When San Francisco Ballet first danced Alexei Ratmansky’s Shostakovich Trilogy last April, artistic director Helgi Tomasson didn’t expect it to be a hit. A plotless three-act ballet set to the grating dissonances of Shostakovich? Tomasson slated the ballet for only one season. But after opening-night, word spread of the ballet’s brilliance and the crowds poured in. So the Shostakovich Trilogy will return to San Francisco next week.
Thank goodness.
One might think the Russian-born Ratmansky would have inspired more confidence on Tomasson’s part. Trained at the Bolshoi, the choreographer is artist in residence at American Ballet Theatre and the recipient of a MacArthur “genius grant.” In recent years he has made commissions for the New York City Ballet, Royal Danish Ballet, La Scala and the Bolshoi Ballet, among many others. And he is only 46.
His Shostakovich Trilogy is, simply put, a contemporary masterpiece, an astonishing and quite possibly perfect whole. Ratmansky catches the inner current of the music, with its oscillation between sweet melodies and grotesque parodies, so that, in watching the dancers, we live inside Shostakovich’s emotional dissonance. Only a Russian choreographer with Ratmansky’s narrative leanings could have teased out this music’s true drama. Or perhaps a Czech, because watching the Shostakovich Trilogy is like reading a Milan Kundera novel: by the end, you feel that you’ve vicariously lived in a communist state.
The ballet has no plot per se, but Ratmansky ingeniously and very subtly suggests a story. The first panel of the trilogy is danced to Symphony No. 9, an eerily bright romp that was commissioned to celebrate Russia’s victory over Nazi Germany. The dancers wear a murky mix of brown and green, with just a flash of gold on the underside of their skirts (this is ballet, after all). The women wear their hair is in peasant braids and cavort with the men like rustic folk to cheerful Haydenesque themes.

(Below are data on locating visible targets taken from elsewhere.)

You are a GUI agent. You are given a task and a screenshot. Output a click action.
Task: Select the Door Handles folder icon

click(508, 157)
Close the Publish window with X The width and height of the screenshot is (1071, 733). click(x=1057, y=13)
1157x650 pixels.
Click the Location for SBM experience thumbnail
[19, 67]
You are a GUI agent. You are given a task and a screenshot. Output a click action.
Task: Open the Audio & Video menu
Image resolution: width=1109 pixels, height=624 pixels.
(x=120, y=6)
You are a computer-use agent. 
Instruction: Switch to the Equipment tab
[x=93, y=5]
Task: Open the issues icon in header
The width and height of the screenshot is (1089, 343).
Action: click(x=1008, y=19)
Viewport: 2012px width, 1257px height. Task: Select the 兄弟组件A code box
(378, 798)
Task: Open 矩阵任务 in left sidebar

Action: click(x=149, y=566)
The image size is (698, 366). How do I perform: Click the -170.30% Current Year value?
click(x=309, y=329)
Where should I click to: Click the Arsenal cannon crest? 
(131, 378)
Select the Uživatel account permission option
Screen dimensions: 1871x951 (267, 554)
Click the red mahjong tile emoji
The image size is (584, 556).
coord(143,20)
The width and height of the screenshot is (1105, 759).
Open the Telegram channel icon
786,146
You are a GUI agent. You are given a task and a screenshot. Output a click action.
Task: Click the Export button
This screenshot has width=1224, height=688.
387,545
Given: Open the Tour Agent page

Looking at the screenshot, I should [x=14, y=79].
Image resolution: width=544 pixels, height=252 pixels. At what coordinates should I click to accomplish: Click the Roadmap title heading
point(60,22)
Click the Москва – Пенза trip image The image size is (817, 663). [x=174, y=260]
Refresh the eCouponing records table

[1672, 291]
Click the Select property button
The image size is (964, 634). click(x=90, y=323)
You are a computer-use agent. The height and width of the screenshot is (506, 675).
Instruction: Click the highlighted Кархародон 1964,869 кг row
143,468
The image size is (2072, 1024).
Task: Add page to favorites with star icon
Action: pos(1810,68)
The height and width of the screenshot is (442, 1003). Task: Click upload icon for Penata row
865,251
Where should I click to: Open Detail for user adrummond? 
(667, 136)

Before long the mood – and the music – darkens, and a principal couple comes in (the always-dramatic Sarah Van Patten and the dashing Carlos Quenedit on last year’s opening night), looking warily over their shoulders. They seem to ask, is all this cheerfulness too good to be true? Two pizzicato notes are plucked by the cello between melodic refrains and the dancers look suspiciously left and right—not when the notes are plucked, but in the pauses when we hear, in our imaginations, the ghostly echoes of those two notes. Then they join the dance.